Complexity and algorithms for copy-number evolution problems

Mohammed El-Kebir, Benjamin J. Raphael, Ron Shamir, Roded Sharan, Simone Zaccaria, Meirav Zehavi, Ron Zeira

Research output: Contribution to journalArticlepeer-review

25 Scopus citations

Abstract

Background: Cancer is an evolutionary process characterized by the accumulation of somatic mutations in a population of cells that form a tumor. One frequent type of mutations is copy number aberrations, which alter the number of copies of genomic regions. The number of copies of each position along a chromosome constitutes the chromosome's copy-number profile. Understanding how such profiles evolve in cancer can assist in both diagnosis and prognosis. Results: We model the evolution of a tumor by segmental deletions and amplifications, and gauge distance from profile a to b by the minimum number of events needed to transform a into b.
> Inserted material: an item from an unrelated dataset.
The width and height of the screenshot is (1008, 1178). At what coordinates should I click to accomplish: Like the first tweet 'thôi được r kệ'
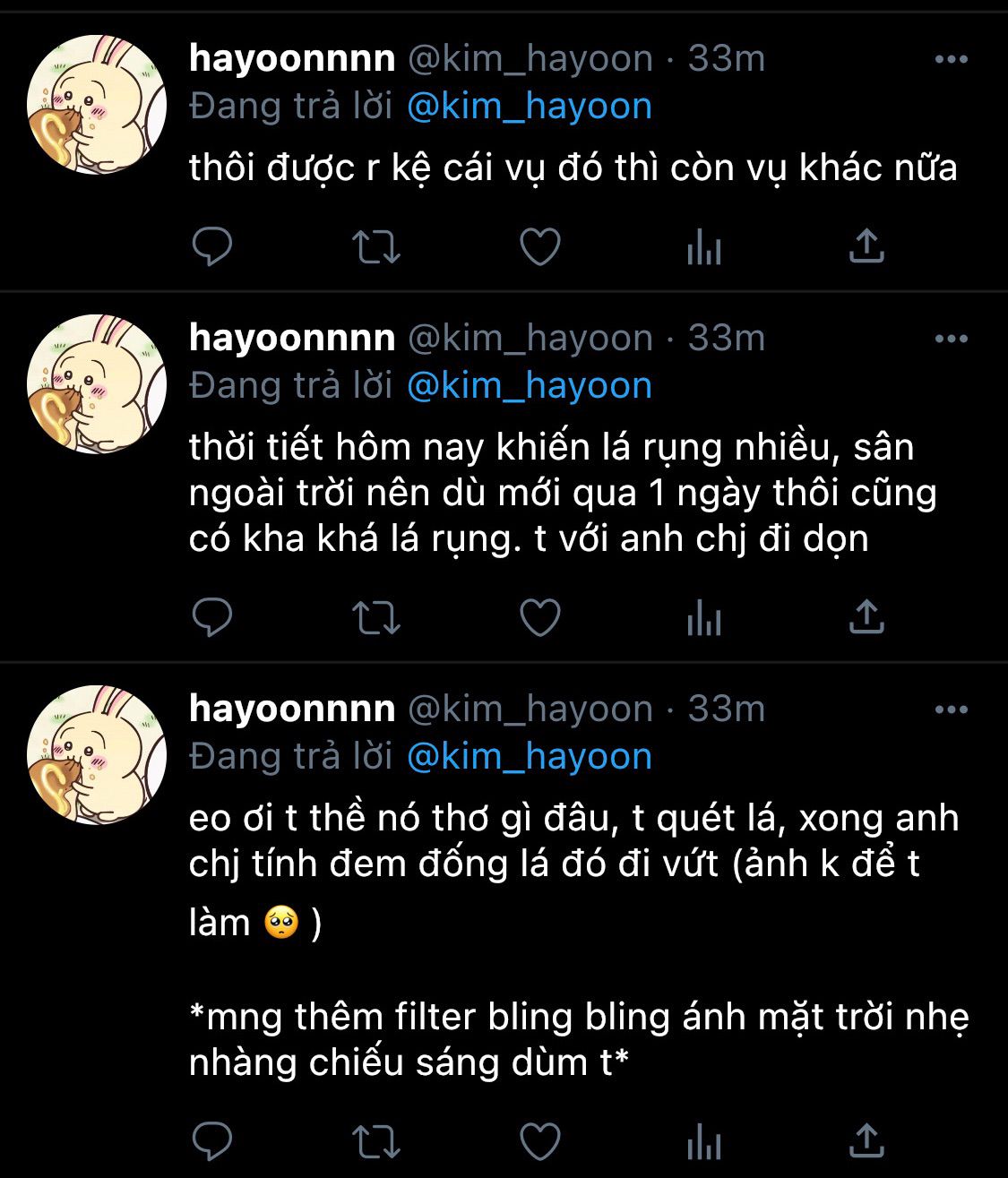click(540, 247)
Given two profiles, our first problem aims to find a parental profile that minimizes the sum of distances to its children. Given k profiles, the second, more general problem, seeks a phylogenetic tree, whose k leaves are labeled by the k given profiles and whose internal vertices are labeled by ancestral profiles such that the sum of edge distances is minimum. Conclusions: For the former problem we give a pseudo-polynomial dynamic programming algorithm that is linear in the profile length, and an integer linear program formulation. For the latter problem we show it is NP-hard and give an integer linear program formulation that scales to practical problem instance sizes. We assess the efficiency and quality of our algorithms on simulated instances. Availability:https://github.com/raphael-group/CNT-ILP.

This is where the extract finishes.